We’ve known for a while that
- Gartner’s first study found 85% of AI projects were failing (and that statistic is still being quoted everywhere, including this recent Medium Study)
- Bain’s study last year found that 88% of all IT / technology projects fail to some extent (2024 study)
And we now know, thanks to MIT, that
- 95% of all Gen-AI pilots fail. (Source: Fortune)
So what does this mean for you (and your ProcureTech journey)?
Well, beyond the obvious that you should stop dead in your tracks when a vendor starts pushing their “Gen-AI” enabled solution and dig deep into what that really means, at a foundation it means that:
You should never, ever, ever buy or use any solution that uses third party Gen-AI / LLMs, even if wrapped nicely, in their service or product because your chance of success will be 5% if you go with that provider.
You should only select vendors who only use in-house Gen-AI / LLM solutions that are built with the following rules in mind:
- custom trained on an expert culled corpus
- for a specific problem domain
- and applied in a specific context with guardrails and human checks on the output.
The best AI technologies has always been focussed on a specific problem, and this iteration is no different. Focus minimizes the LLM hallucinations (which cannot be trained out as they are a fundamental function of the technology) and guardrails prevent them from automatically being executed on / slipping through.
While they are far from perfect, with more discoveries being made daily on their many (many) drawbacks (where we summarized a dozen in this post on what not to do if you got a headache, but missed the recent revelation where it can not only lie on purpose but turn into something evil), the reality is that, as we have said before, LLMs, properly trained on vetted corpuses, do have two valid uses:
- large corpus search and summarization
- natural language translation
since, when appropriately trained, they can be almost as accurate as last generation semantic technology systems, but provide much more natural interfaces for the average user. (However, you won’t get a failure code from them when they are wrong, you will get a hallucination which will be so well phrased you’ll think it’s true when it’s an outright lie. Hence the need for guardrails and human review.)
So, if the vendor is
- using their own in-house LLM
- following the rules above
- and targeting the LLM at natural language problems LLMs are actually good for
Then you should definitely try what the vendor is selling. (Try, not buy, and definitely don’t make a decision off of the carefully crafted demo!) Put it through its paces in a typical use-case for your company, not the use case selected by their demo master. If it does the task better on average than an average team member or does it about as good but many times faster, that is what you are looking for in a tool. Since there is no real AI, you can’t be replaced. But as your bosses keep increasing the weight of your workload to hit ridiculous revenue and profit targets, you need a tool that multiplies your productivity. One that can do the majority of the tactical data processing grunt work, leaving you free to do the strategic thinking and then add in the intelligence to a process or output that no tool can possess, instead of spending 90% of your time doing data entry, processing, and summarization that computers were built for.
In something like Procurement intake, that’s not trying to mimic in text chat the old school phone conversation that took you fifteen minutes to do the monthly office supplies re-order, that’s asking one question:
processing the first one sentence answer:
to determine that the user needs to be pushed into the e-Procurement system with the monthly office supply cart pre-loaded, so that all he has to do is enter the number of units of each item, and possibly add or remove an item from an easily searched catalog if one or two items need to be changed. Not 20 questions of “what do you need”, “what quantity”, “the same supplier”, “so you want 2 cases of paper from office depot”, “no, office max”, “oh, standard printer not glossy for marketing”, etc.
When Gen-AI mania first swept our space, and every vendor was told they needed a conversational interface for buying (or no customer would consider them in their RFP), and then built one, not a single one wasn’t painful to use. Most customers upon seeing it for the first time (after insisting on it), quickly said “can we turn it off” because they quickly realized that a well designed catalog with blanket/standard orders, quick search, and easy drill down to preferred suppliers was at least 10 times faster than trying to use a dumb chatbot — especially if they could pre-build templates / carts / blanket orders for regular purchases.
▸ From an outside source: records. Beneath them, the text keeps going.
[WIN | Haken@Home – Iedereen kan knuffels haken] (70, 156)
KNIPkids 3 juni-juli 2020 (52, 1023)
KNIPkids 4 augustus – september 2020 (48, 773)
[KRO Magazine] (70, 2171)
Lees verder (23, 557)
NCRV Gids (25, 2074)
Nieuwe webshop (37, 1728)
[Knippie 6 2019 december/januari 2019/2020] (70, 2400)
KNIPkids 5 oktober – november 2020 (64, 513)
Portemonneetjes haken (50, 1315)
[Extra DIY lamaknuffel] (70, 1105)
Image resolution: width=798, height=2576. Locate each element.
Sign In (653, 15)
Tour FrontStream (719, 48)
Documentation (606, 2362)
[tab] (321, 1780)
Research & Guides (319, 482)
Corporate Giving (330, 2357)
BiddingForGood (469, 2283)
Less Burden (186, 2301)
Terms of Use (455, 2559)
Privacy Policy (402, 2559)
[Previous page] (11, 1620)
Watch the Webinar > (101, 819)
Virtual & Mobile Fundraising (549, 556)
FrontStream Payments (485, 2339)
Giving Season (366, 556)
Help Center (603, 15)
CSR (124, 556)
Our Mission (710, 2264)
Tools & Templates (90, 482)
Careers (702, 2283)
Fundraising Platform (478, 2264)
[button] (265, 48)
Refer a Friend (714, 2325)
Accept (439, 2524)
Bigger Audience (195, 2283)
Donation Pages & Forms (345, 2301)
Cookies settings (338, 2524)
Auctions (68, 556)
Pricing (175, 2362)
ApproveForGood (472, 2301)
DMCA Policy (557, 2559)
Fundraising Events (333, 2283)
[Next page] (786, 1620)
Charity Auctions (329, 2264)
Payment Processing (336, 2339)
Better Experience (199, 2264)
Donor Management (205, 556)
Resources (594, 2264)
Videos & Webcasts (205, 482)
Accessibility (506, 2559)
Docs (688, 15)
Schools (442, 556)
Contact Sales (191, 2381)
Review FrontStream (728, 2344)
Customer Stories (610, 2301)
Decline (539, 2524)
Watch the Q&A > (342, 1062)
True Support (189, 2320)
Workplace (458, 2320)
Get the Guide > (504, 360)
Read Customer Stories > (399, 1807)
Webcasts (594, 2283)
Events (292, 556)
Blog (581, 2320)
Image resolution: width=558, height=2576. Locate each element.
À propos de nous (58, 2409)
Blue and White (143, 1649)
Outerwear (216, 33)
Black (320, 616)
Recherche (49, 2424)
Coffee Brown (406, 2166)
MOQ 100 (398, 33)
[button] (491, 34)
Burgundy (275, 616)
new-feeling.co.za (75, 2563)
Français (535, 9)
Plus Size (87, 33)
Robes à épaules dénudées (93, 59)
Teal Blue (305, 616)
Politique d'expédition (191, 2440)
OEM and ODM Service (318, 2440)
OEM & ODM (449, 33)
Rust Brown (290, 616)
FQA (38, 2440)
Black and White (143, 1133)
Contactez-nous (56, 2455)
It’s the same for almost every other process vendors have been trying to apply this technology to, including conversational analytics. (Which, FYI, even Gartner expects to disappear from the conversation in two years.) There’s no such thing as conversational analytics, only reporting. And while that is really useful in the right context (such as allowing an executive to retrieve some basic information with a plain English question), try building a detailed spend cube, which is the cornerstone of spend analytics, with conversational analytics! (And I mean try because you will fail.)
While this doesn’t mean that LLM technology doesn’t have uses, it does mean that those uses have to be finely tuned. So far, among the hundreds of companies I’ve seen over the past few years, only a few have both implemented LLMs and gotten it right. Let’s hope that number increases in the near future. If, not always remember, while it would be great if a few more companies would get it right, You Don’t Need Gen-AI to Revolutionize Procurement and Supply Chain Management — Classic Analytics, Optimization, and Machine Learning that You Have Been Ignoring for Two Decades Will Do Just Fine. Not to mention the fact that good, adaptive, RPA will take care of most of your automation needs!